Jour de pluie, une nouvelle de Claude Colson
Jour de pluie.
Comme elle se levait, elle alla à la fenêtre, tira le rideau et, bien qu’encore à demi endormie, elle ne sut réprimer une moue de dégoût. La pluie s’écrasait en larges gouttes qui, poussées par le vent, cinglaient la vitre en un bruit que modulait la violence des rafales. C’est ce qui l’avait réveillée.
La journée ne s’annonçait pas bien. Elle avait juste le temps de se préparer, de s’habiller et à dix heures le notaire l’attendait, elle et ses frères, pour la lecture du testament de leur père.

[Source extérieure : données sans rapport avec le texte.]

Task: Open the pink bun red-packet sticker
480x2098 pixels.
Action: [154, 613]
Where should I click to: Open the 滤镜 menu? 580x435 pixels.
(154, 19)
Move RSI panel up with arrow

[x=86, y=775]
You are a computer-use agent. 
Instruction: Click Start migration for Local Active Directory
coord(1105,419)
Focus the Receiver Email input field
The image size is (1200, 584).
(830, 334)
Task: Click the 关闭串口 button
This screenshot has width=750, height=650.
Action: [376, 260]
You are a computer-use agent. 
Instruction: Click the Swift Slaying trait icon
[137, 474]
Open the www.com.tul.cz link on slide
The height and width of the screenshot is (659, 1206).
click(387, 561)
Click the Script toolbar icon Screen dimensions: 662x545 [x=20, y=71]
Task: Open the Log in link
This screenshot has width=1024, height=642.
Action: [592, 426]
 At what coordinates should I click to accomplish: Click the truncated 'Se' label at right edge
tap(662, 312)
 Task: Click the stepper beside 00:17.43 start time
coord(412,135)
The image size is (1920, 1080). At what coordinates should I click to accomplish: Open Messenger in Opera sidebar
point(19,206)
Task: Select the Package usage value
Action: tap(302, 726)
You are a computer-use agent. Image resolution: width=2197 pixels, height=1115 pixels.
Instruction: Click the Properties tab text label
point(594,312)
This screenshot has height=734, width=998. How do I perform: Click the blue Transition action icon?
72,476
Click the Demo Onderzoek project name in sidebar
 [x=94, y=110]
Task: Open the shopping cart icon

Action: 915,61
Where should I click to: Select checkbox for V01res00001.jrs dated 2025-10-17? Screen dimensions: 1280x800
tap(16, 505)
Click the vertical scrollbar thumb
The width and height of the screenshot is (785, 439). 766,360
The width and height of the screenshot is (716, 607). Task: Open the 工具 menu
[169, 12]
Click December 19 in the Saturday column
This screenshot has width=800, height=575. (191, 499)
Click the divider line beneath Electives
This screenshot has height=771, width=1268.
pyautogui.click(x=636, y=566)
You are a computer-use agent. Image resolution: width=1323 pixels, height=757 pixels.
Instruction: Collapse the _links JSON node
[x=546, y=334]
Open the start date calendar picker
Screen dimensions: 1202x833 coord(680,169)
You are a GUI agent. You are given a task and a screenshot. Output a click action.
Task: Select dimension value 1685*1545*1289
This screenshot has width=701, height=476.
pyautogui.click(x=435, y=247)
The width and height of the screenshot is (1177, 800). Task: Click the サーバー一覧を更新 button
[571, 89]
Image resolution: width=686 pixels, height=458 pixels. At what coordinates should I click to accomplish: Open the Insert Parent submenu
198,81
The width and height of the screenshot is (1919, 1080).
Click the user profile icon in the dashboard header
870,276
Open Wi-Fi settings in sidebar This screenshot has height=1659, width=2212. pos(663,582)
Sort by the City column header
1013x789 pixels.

C’était incontournable et cela la révulsait. Elle n’avait que faire de ces formalités, de l’argent, tout comme du reste de sa famille.
Mais le vieux l’avait désignée exécutrice testamentaire et à ce titre le notaire lui avait fait savoir que sa présence était requise lors de l’ouverture.
Elle sortit donc, en maugréant contre son géniteur et sa dernière blague, douteuse à son goût.
La pluie diluvienne avait chassé toute âme des rues et tournoyait sa furie autour des bouches d’égout avant de s’y engouffrer. Le flot brunâtre dévalait les pentes, emportant de menus objets, et çà et là escaladait les trottoirs pour venir mourir aux marches des portes d’entrée. Parfois il parvenait à s’insinuer par les soupiraux et alors il envahissait
les caves.
Merde, se dit-elle, le taxi que j’ai commandé ne sera pas à l’heure. Ça va me faire rater le rendez-vous.
Le vent chargé d’eau lui mordait le visage et ses vêtements dégoulinaient, piteux ; de vraies loques. Elle commençait à songer qu’elle n’était plus guère présentable.
Il y a longtemps que son parapluie, retourné, s’était transformé en faisceau de ferraille inutile, et de rage elle le jeta derrière elle tout en essayant de préserver ses chaussures de l’eau omniprésente en restant tant bien que mal au plus haut du trottoir. Echevelée, elle devait avoir l’air d’une sorcière. Jamais elle n’aurait dû sortir.
« Mireille, mais que fais-tu dehors par un temps pareil ? »
Elle se retourna et vit avec délice Ronan, son premier amour, qui avait d’une main empêché le parapluie de le gifler et de l’autre lui offrait le secours, afin de la pousser dans le camion de pompiers tout proche et dont la tempête lui avait masqué l’approche.
Pleurant encore de rage, mais de moins en moins, elle se pelotonna contre la poitrine rassurante de Ronan, à présent bien à l’abri sur le siège.
Soudain et contre toute attente la vie devenait très belle.
Au diable le vieux et merde pour mes frères et cet abruti de notaire, pensa t’elle.